After completing Spanish Language School, he was then sent in August 1960 to Buenos Aires, Argentina as an advisor to the Argentine Air Force. He retired with the rank of major upon reaching twenty years' service on July 1, 1963.

==Death==
Fernandez died in a plane crash on October 18, 1980, while flying to Miami from the Bahamas. He received obituaries in the Miami Herald and The New York Times, both of which mentioned widespread rumors that held he had been flying classified missions in central and south America for the CIA after his retirement from the U.S. Air Force.

He is buried at Arlington National Cemetery.

==Awards and decorations==
His decorations include:

USAF Command Pilot badge
| Distinguished Service Cross |  |  |  |  |  | Silver Star |  |  |  |  |  |
| Distinguished Flying Cross w/ 1 bronze oak leaf cluster |  |  |  | Air Medal w/ 1 bronze oak leaf cluster |  |  |  | Air Force Commendation Medal |  |  |  |
| Air Force Presidential Unit Citation |  |  |  | Army Good Conduct Medal |  |  |  | American Campaign Medal |  |  |  |
| World War II Victory Medal |  |  |  | Army of Occupation Medal w/ Berlin Airlift Device |  |  |  | National Defense Service Medal w/ 1 bronze service star |  |  |  |
| Korean Service Medal w/ 3 bronze campaign stars |  |  |  | Air Force Longevity Service Award w/ 4 bronze oak leaf clusters |  |  |  | Armed Forces Reserve Medal |  |  |  |
| Republic of Korea Presidential Unit Citation |  |  |  | United Nations Korea Medal |  |  |  | Korean War Service Medal |  |  |  |

===Distinguished Service Cross citation===
Citation:

The President of the United States takes pleasure in presenting the Distinguished Service Cross to Manuel J. Fernandez, Jr., Captain, U.S. Air Force, for extraordinary heroism in connection with military operations against an armed enemy of the United Nations while serving as a Pilot with the 334th Fighter-Interceptor Squadron, 4th Fighter-Interceptor Wing, FIFTH Air Force, in action against enemy forces in the Republic of Korea on 21 March 1953. During a fighter swoop over North Korea, Captain Fernandez sighted a flight of thirty MIGs, and attempted to release his external fuel tanks in preparation for battle. However, one of the tanks failed to release, impairing the maneuverability of his aircraft. However, despite this handicap, he fearlessly initiated a fierce attack on the last two MIGs in the enemy formation. Closing to twelve hundred feet, he opened fire on one MIG, scoring hits on the fuselage and wing. As he was closing again, the other MIG attached him; however, by a skillfully executed maneuver, he gained tactical advantage over the attacker, and his bursts scored hits which caused the enemy pilot to eject himself from the uncontrollable aircraft. Captain Fernandez then turned again to his initial adversary and, closing dangerously to one hundred and fifty feet, fired several bursts which caused the MIG to burst into flame and go spinning to earth. Captain Fernandez's outstanding flying skill and extraordinary courage in attacking this greatly superior number of enemy aircraft despite the hindrance to maneuverability enabled him to completely destroy two enemy aircraft.

• [AVAILABLE DATA]

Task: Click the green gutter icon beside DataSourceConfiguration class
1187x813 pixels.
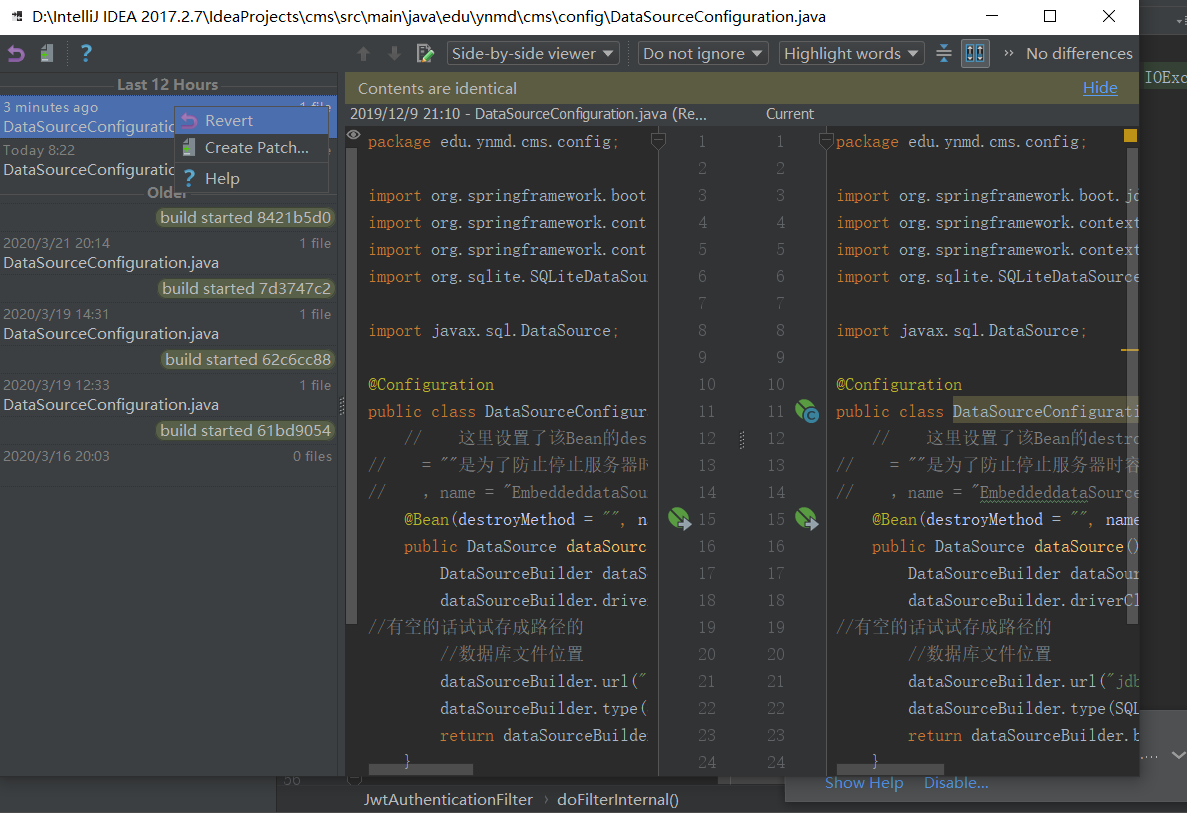Action: [806, 411]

• [PROBLEMS AND TASKS]
A) Reproduce the part of the Fernandez passage that opens with the words containing "After completing Spanish" and closes with "Arlington National Cemetery.".
B) In the passage on Manuel J. Fernandez, on what date did he die in a plane crash?
The material comes from a separate source and has no connection to the passage on Manuel J. Fernandez.

• [REPLIES]
A)
After completing Spanish Language School, he was then sent in August 1960 to Buenos Aires, Argentina as an advisor to the Argentine Air Force. He retired with the rank of major upon reaching twenty years' service on July 1, 1963.

==Death==
Fernandez died in a plane crash on October 18, 1980, while flying to Miami from the Bahamas. He received obituaries in the Miami Herald and The New York Times, both of which mentioned widespread rumors that held he had been flying classified missions in central and south America for the CIA after his retirement from the U.S. Air Force.

He is buried at Arlington National Cemetery.

B) October 18, 1980